Why Some Corporate Performance Scorecards Don’t Drive Performance

One of the hardest challenges in executing strategy is how to align employees towards a common business objective and focus on the key performance drivers of the company’s business model.

Recent research by the Institute for Corporate Productivity (www.ic4p.org) has revealed that “much of what drives alignment at high-performing organizations has a great deal to do with engagement.”  To enable the process of engagement, the workforce must understand the strategy, what’s expected of them and how achieving those performance expectations will help the business achieve its goals.  Engagement is the result of purposeful alignment of culture, strategy, capabilities and performance management systems, and combining these in specific ways to execute the business strategy.

However, one of the most important parts of the engagement process is having employees understand organizational goals, business objectives, value chains and leading indicators of the business model. This points directly to a solid corporate performance management system and how managers help their teams establish and remain focused on their key performance indicators to achieve the strategic performance objectives or goals of the company.

There are many approaches and practices to plan and implement a corporate performance management system. In fact, a recently published book, Corporate Performance Management Best Practices (2013), by Bob Paladino, defines 5 key principles of corporate performance management that provide a good benchmark.  However, the process of defining and tracking enterprise performance metrics (aka KPIs) can be very tricky.  There are five pitfalls that I have experienced over 20 years that must be constantly be checked and monitored to ensure employees do not get dis-engaged by a poorly designed performance management system.
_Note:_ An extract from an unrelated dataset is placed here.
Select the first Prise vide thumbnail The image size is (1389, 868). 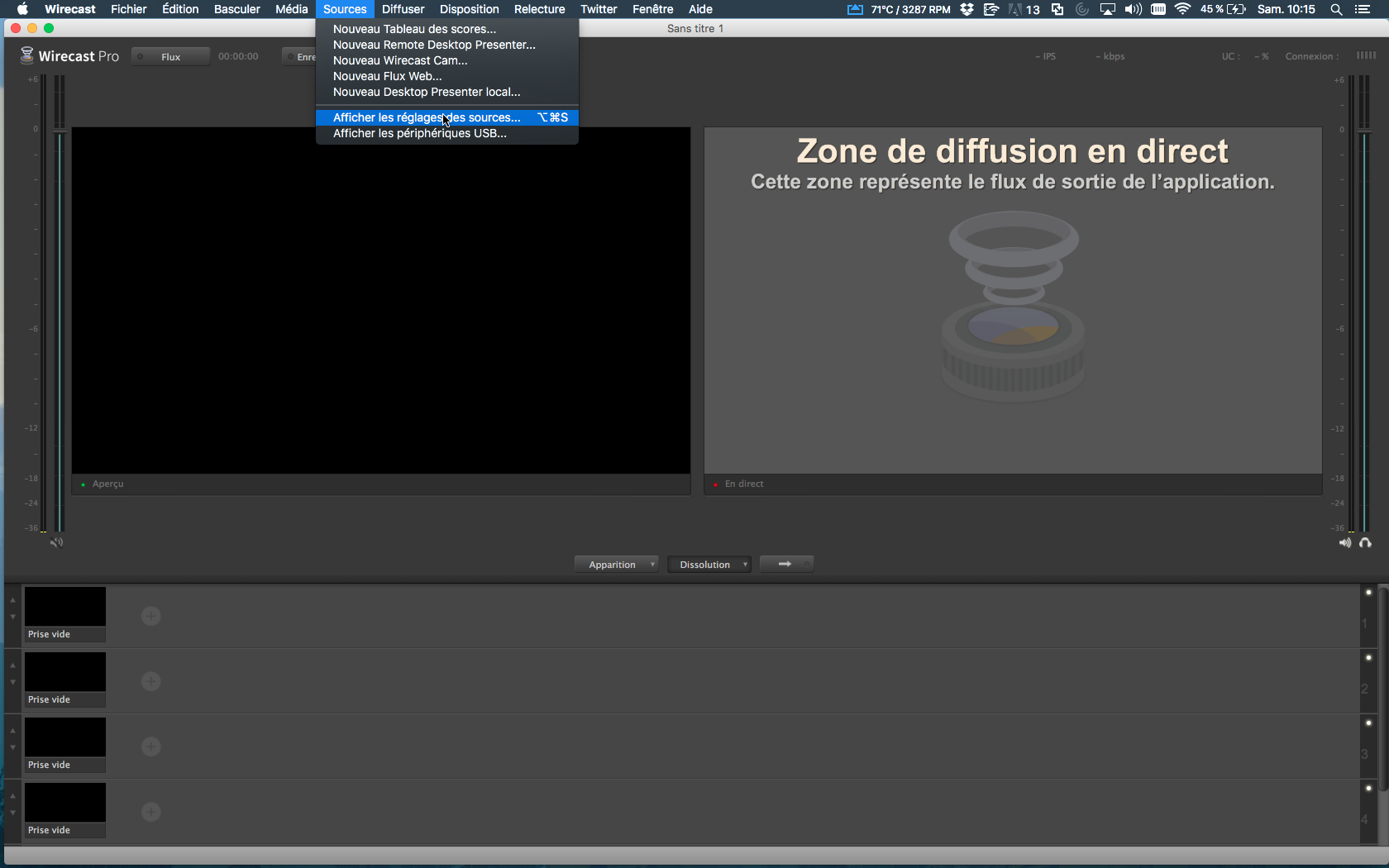coord(65,608)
Pitfall #1. No clear business strategy to link performance measures to

  • The business strategy and goals must be clearly understood and have a direct one-to-one linkage with the top core metrics (or strategic performance objectives) of the business.  Performance measures must also include monitoring the uncertainty of the external environment on key indicators (e.g. international currency exchange rates) that could change key assumptions about the viability of your strategy.

Pitfall #2. Too many measures obstruct good judgment

  • The annual KPI development process must not get out of control by cascading or developing so many metrics that no one understands how to interpret the actual performance information to make critical improvement decisions.  They key is to keep the critical core metrics and the direct linkages all the way down the organizational chart very visible.
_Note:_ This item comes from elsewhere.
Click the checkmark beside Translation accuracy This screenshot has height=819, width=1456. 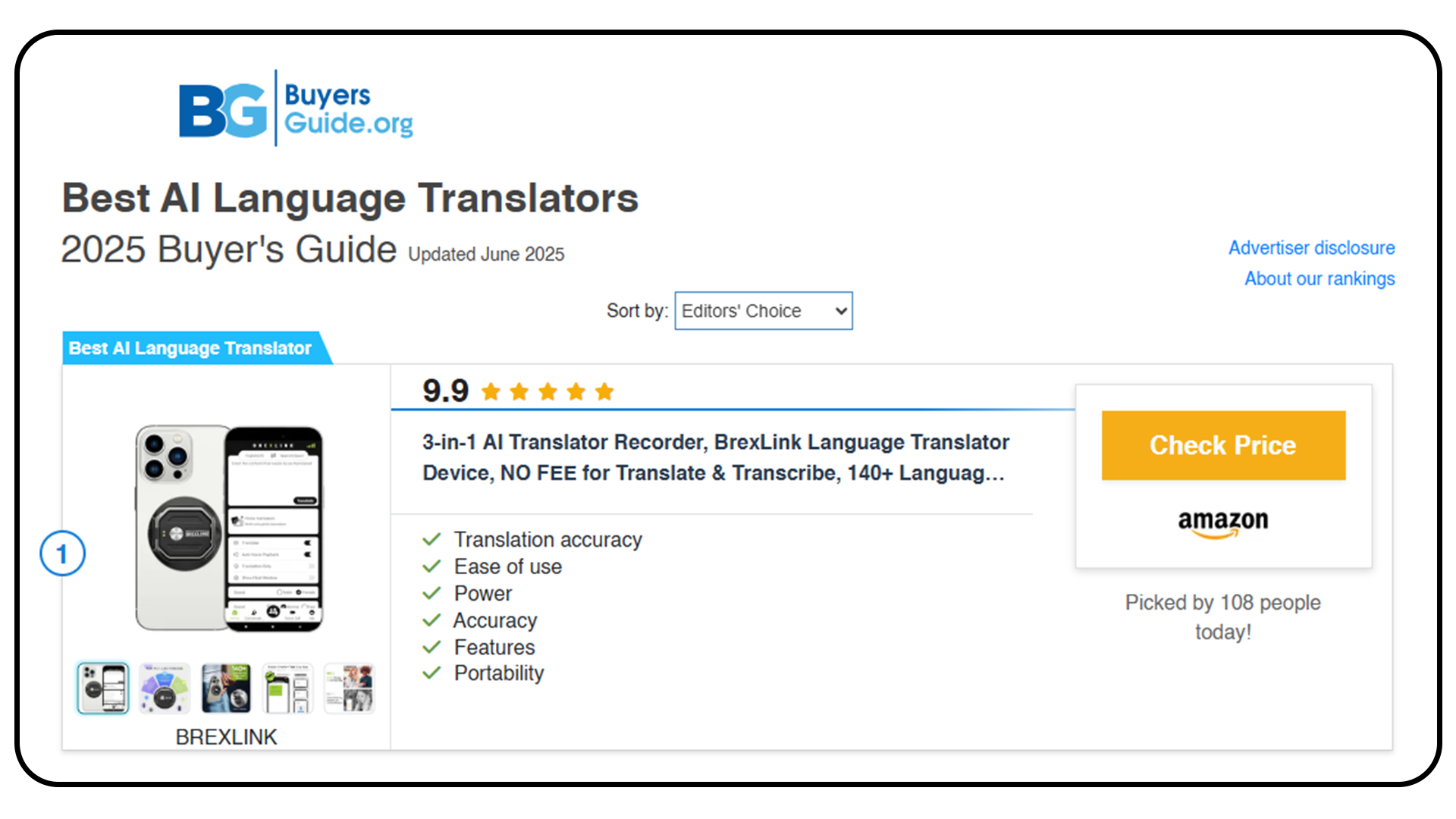pos(431,539)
Pitfall #3. Measures don’t reflect value drivers

  • Strategic value chain mapping should be used to simulate the business model for causality of performance towards what the customer values. This will create coherence and causal linkages to the leading indicators of performance within a given work process. At minimum, managers must understand the value creating set of activities/processes that produce competitive advantage and value for the customer. But remember, even when causality exist, there may be an unknown or un-quantifiable time lag between actions and impact.

Pitfall #4. Reliance on control features which are not rooted in the organization

  • The most important factor is to assign individual accountability to each KPI starting at the top and cascaded all the way down. Getting buy-in and ownership of the KPI (especially shared metrics) is sometimes ignored as part of the change process. Individual accountability to performance is usually a major shift in culture and the current control systems of the organization. I have also seen organizations where corporate financial planning cycles not in sync with rate of flux in the market.  The impact is that KPIs and target metrics are not updated fast enough to make a difference and become obsolete or irrelevant.
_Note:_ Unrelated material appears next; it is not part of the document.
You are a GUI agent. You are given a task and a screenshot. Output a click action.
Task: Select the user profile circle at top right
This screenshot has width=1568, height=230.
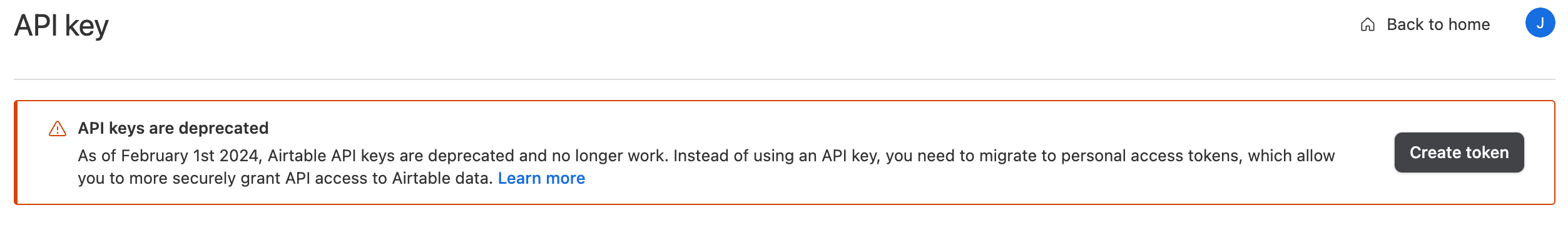1540,22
Pitfall # 5. Metric definition does not equal metric execution/implementation into the system

  • When implementing a KPI the first time, “the means” of how to achieve the metric may not be known at the time the target is set.  This may require and immediate improvement project to define how the process and the individual can achieve the target. This is a critical problem-solving skill by itself to create a high performing organization being driven by a performance scorecard.

Overall, remember that KPIs must be in the hands of the people that are doing the work because it is the engagement of that person in the system that creates the performance, not the other way around.

WILLIAM MALEK is co-author of “Executing Your Strategy” (Harvard Business School Press, 2008).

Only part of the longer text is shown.